- SUPPLIED INFORMATION:
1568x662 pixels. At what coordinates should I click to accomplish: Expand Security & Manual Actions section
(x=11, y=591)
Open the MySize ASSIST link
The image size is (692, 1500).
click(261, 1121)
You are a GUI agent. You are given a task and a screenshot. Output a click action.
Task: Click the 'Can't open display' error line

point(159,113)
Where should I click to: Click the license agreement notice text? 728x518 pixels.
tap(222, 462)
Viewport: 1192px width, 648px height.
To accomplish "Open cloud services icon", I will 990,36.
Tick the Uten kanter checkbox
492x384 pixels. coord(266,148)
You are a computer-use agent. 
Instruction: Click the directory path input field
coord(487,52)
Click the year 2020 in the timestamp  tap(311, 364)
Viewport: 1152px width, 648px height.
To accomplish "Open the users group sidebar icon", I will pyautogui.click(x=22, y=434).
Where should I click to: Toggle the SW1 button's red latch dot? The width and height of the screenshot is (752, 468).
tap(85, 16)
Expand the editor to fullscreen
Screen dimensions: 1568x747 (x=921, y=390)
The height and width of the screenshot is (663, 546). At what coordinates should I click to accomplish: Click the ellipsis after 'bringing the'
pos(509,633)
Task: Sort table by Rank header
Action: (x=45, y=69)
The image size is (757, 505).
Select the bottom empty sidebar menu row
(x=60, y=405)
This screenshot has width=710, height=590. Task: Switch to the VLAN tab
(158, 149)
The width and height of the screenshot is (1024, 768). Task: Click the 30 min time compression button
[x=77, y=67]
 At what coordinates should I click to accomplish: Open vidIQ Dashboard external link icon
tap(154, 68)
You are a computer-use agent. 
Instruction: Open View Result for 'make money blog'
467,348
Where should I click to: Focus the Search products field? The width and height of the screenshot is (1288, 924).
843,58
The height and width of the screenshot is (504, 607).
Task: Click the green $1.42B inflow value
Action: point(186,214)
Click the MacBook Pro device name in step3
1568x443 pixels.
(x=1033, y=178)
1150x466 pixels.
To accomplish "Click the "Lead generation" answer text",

- TASK: For this exercise, gather every line of the data that contains the word "Viewport".

- WRITTEN RESPONSE:
Viewport: 1192px width, 648px height.
Viewport: 1152px width, 648px height.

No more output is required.